Fox News has contended it did nothing wrong. When Dominion first sued in 2021, the network said it was “proud” of its election coverage. It has argued that it both did not defame Dominion and that the $1.6 billion figure is wildly inflated. They have accused Dominion of cherry-picking internal Fox emails and texts to present a distorted narrative and gin up media coverage from Fox’s competitors.

Lawyers for Fox won’t be allowed to put forward many of the First Amendment defenses they were hoping to use, because the judge ruled that they didn’t apply here. One of the strongest remaining strategies could see Fox arguing that hosts like Lou Dobbs and Maria Bartiromo genuinely believed the unhinged conspiracy theories about the 2020 election that they then embraced on their programs.

Indeed, in Dobbs’ deposition for this case, he testified that he still believes the 2020 election was stolen from Trump.

Pretrial drama

Thus far, Fox News has faced an uphill battle in court, as the case careened toward trial.

Delaware Superior Court Judge Eric Davis, who is presiding over the case, has shown extreme skepticism in recent hearings toward some of the network’s legal theories and courtroom antics. In a series of pretrial rulings, Davis also took away several of Fox News’ key First Amendment defenses, barring them from being made to the jury and making it more difficult for the network to prevail at trial.

Even more alarming for Fox News, in recent days Davis has signaled he is no longer sure whether he can trust the network’s representations in court. Davis appointed a special master to probe whether Fox misled the court about Murdoch’s role at the network, and sanctioned Fox for withholding evidence from Dominion that he believed was “extremely relevant.”

Fox has said it never intentionally suppressed any evidence in the case. And, in a remarkable move, lawyers for the network sent an apology to the judge Friday, showing contrition and taking responsibility for the “misunderstanding” that led to the special master’s inquiry.

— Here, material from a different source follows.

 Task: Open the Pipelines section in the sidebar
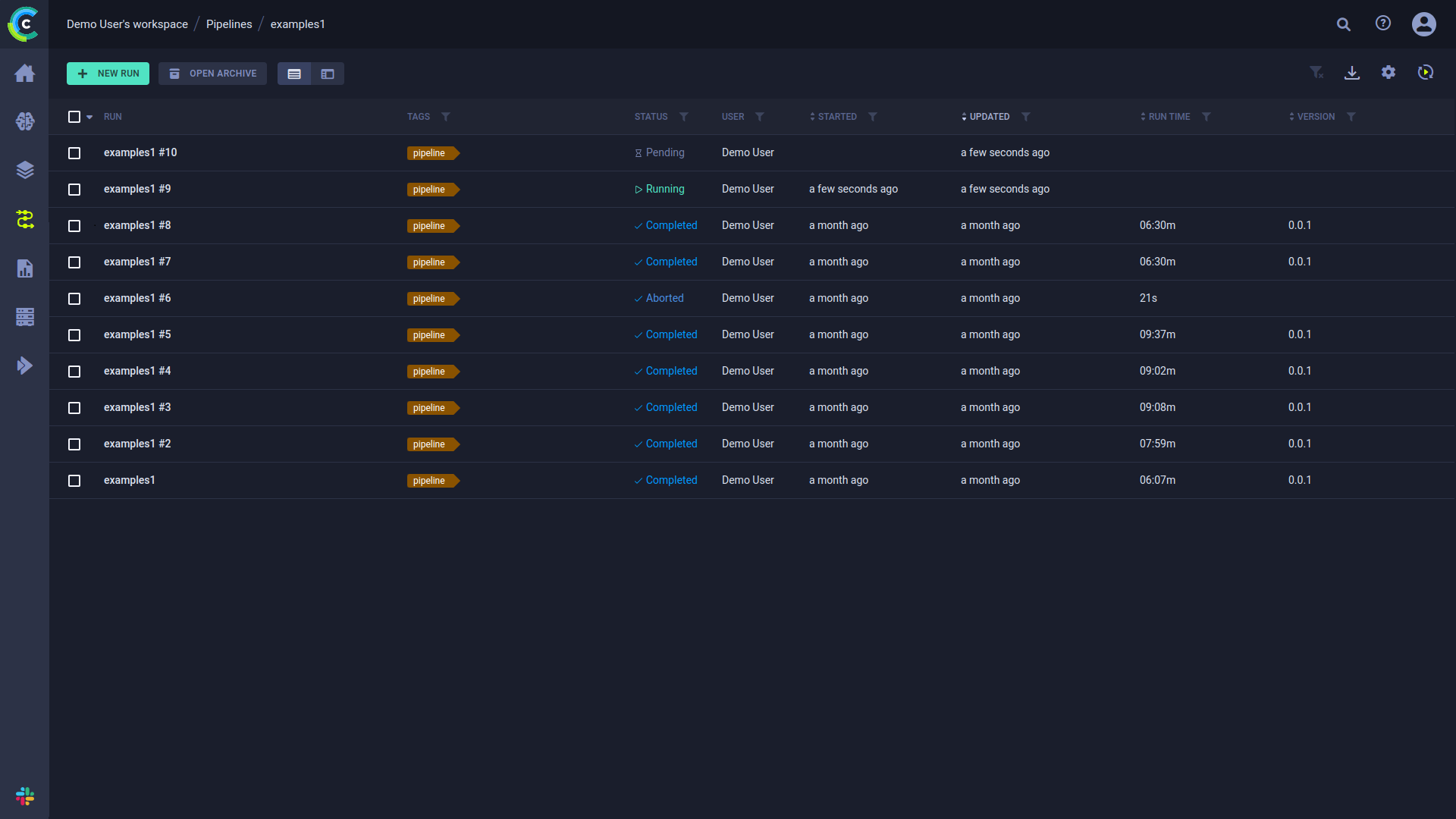[25, 220]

But even with these setbacks, Fox may still prevail. Juries are unpredictable, and the verdict must be unanimous. And Fox’s legal team is stacked with seasoned appellate attorneys who surely have their sights set on the Delaware Supreme Court, and maybe even the US Supreme Court, too.

Spin vs. reality

The inability to distort the truth and bend reality to its will puts Fox News in an unfamiliar position.

The network often sails through controversy by advancing dishonest narratives about its critics and assailing “the media.” Such tactics will not work in court, where Fox’s lawyers will be professionally obligated to tell the truth and won’t have the fact-free rein that its on-air personalities enjoy.

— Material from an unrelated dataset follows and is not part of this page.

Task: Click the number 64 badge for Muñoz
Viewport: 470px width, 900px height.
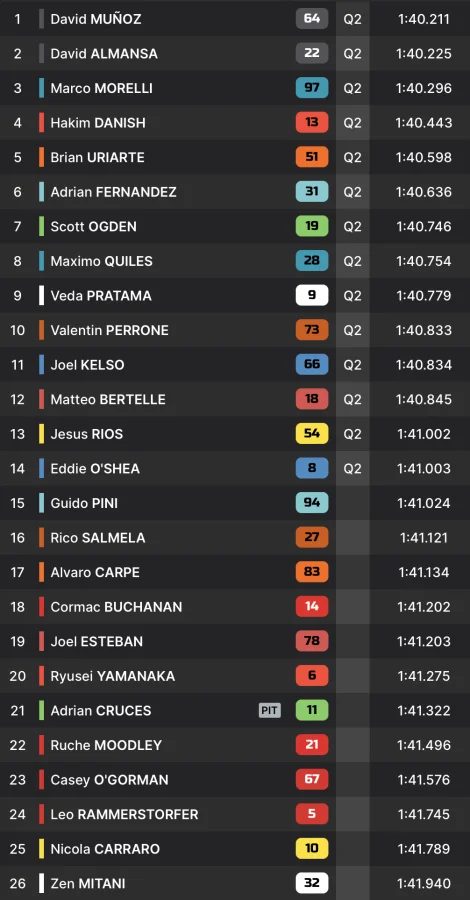Action: pyautogui.click(x=312, y=18)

The outcome of the trial, however, is not likely to dramatically change the dishonest way in which Fox News operates. The channel is the profit engine in Murdoch’s media empire and its business model is dependent on feeding its viewership a steady stream of right-wing infotainment.

Even as this case has advanced forward in recent days, some top Fox News personalities such as Carlson have yet again shamelessly sowed doubt about legitimacy of the 2020 election.